What a great last afternoon drive in the crater, as we would leave the next afternoon, at 1:00 p.m. That night, I paid special attention to the night sounds I might never hear again of the lions, zebra, hyenas, and wildebeest. I wished I could have stayed at least a week longer, as I'd started to feel comfortable (as a person could get), sleeping in a thin tent for, "safety," at night, with so many large, wild, predatory animals nearby. Sadness came over me as I thought about leaving.

The morning arrived, and we lived through another night to tell about it. After breakfast and before we headed out, we asked Jaspar, one of our drivers, to take a photo, of our photo safari group, then went out on our last afternoon game drive in Ngorongoro Crater.

We saw a Marabou Stork in a small stream, perched on a fallen log. Then we drove on, and saw a warthog, zebra, and a Yellow-throated sandgrouse, Hamerkop, Yellow-billed storks, Spoonbills, at a watering hole, and a few other bird species. Soon we saw very social zebras, resting their chins on each other's back, and standing together in a side-ways line.

The morning passed quickly and we headed back to camp, as it was mid-day. Our little group, went back to the tents, gathered all our belongings, and camera gear, and placed them in the vehicles. Then we headed for the enclosed canopy for lunch. As we are eating, the cook and his helpers are breaking camp. By the time we finished lunch, all the tents are down, and what amenities that were there were packed away. The camp-site looked so different, as though we were never there. The large banyan tree, where the cooks were set up under, is the only familiar sight left.
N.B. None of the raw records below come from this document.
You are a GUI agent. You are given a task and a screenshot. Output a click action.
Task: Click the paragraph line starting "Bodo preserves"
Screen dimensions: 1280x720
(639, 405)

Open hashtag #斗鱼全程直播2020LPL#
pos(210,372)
I said, "Asante sana, and Nakwenda sasa," - (thank you very much, and good bye in Swahili) to the cook and his helpers.

I waved to them as we drove away, and they grew smaller and smaller as we slowly ascended, on the, "road," which would take us back up to the rim of the Crater. It took a good three hours to reach the top, as we were about 2,000 - 2,500 feet down, at the crater's floor. The road was not to be believed! No exaggeration, there were holes in the road the size of the Land Rover. We inched along. The road was barely the width of two lanes, and it was an impossibility to have even thought about sitting as you'd be bumped, bumped, bumped, along the width of the seat and back.

So we stood holding on with one hand, and holding on to the camera with the other, in case a good shot presented itself. Actually the position we held was what I called the, "flamingo stance," because you stood on one foot, held your camera case up with the other foot so it wouldn't fall off the seat.during particularly violent bumping during certain areas we traveled over. (The seat provided some cushion for the cameras, as there might be damage if you left them on the floor of the vehicle with all the pronounced bumping.) It was kind of funny how this soon became, "normal."
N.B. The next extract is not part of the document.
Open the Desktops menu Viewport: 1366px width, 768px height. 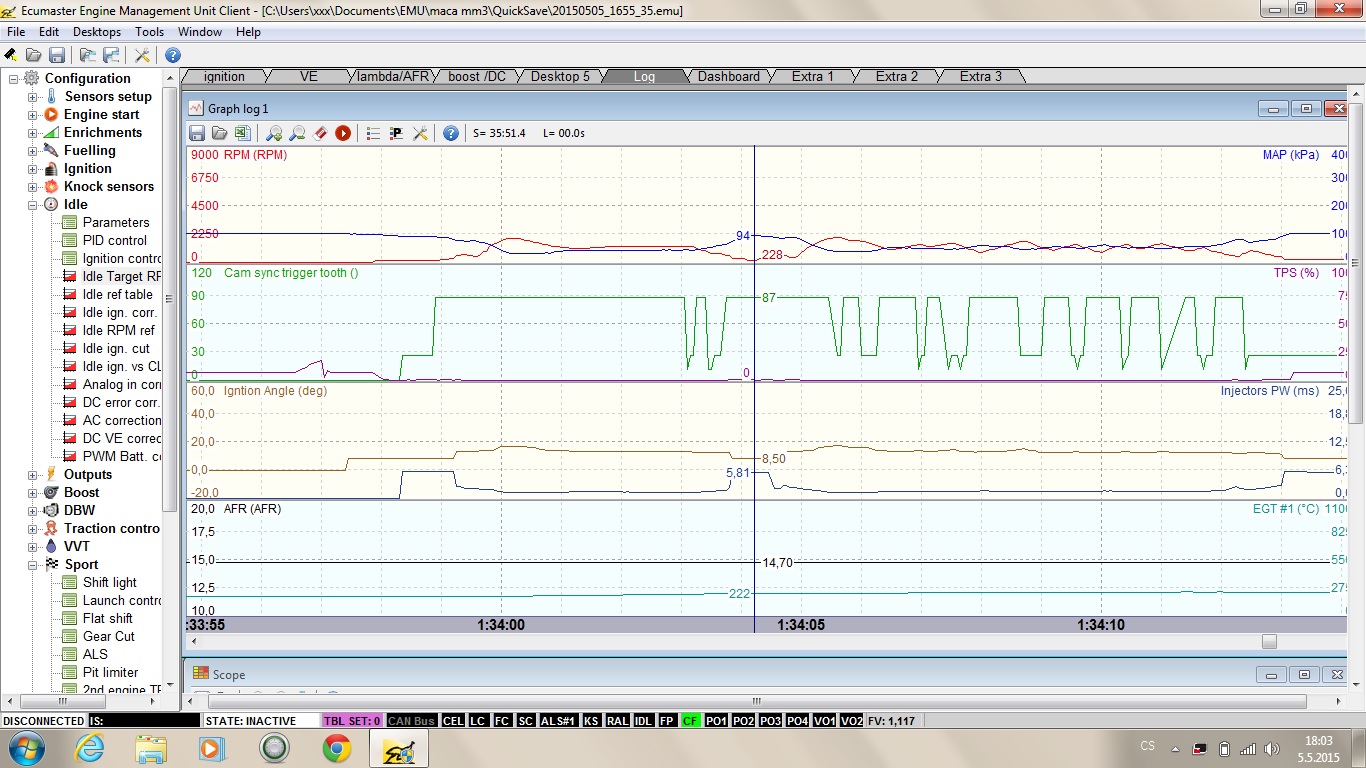[x=96, y=32]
Finally we arrived at the rim of the Crater, then drove to the nearby Ngorongoro Crater Lodge.
The Ngorongoro Crater restaurant was located in the main building, as you drove up to the Lodge. (This was back in 1988.) The lodge was set atop the rim of the Crater, with the rooms located along the rim, further down the paths that wind around the complex.

I paid a young boy to carry my camera bag and small bag of clothes to the room. I didn't really need any help help, but he offered so I agreed, and gave him the equivalent to $5.00 U.S., in shillings He looked so thrilled.
Ann and I followed our young escort to the room. There were two single beds, a bathtub, sink, and yes, a flushing toilet. What luxury. No sooner than I sat down on the bed, we heard the authoritative knock on our door and Lenny's loud voice informing us, "Girls, be down at the Crater Lookout in five minutes, and he was off before we replied. "Ann, I can't take it anymore," I said, and we both started laughing. It felt nice to be inside a room with actual walls again.

Ann left to participate in the group photo. Being rebellious at heart, I jumped into the bathtub instead, to luxuriate in the tub. I knew we most likely, wouldn't have much time to bathe before dinner, so I took those extra few minutes. The water was heated separately, in each room by a gas heater above the tub, I expected the water to be cold, as it was in the shower we finally found in the crater, but I was pleasantly surprised. The water heater over the tub worked instantaneously. I saw blue flames shoot up every time every time I turned on the hot water. Being I wasn't very familiar with gas powered stoves, and had never seen a water heater like this, I thought it might blow up on me as I took my bath. It didn't.

I spotted a bowl on the table right next to the tub, which I used to pour water over my hair, as there was no shower attachment. This was the first time in six days I got to wash my hair. The warmest of water, before it turned hot, felt heavenly. I must admit, I hogged that bathtub, because I knew we wouldn't run out of hot water. Being clean again felt great. I dried off with an actual towel, and got dressed.

By this time, Ann had returned from the group photo, and said, "You missed the group photo." "I know," I answered. "It gave me more time to bathe before supper without having to feel like I'd be late," I replied. Ann said, "Yeah, I know what you mean. My turn now," she said.

I wrapped a towel around my hair, and left the room to take some panoramic shots of the crater, and the exterior of the Ngorongoro Crater Lodge.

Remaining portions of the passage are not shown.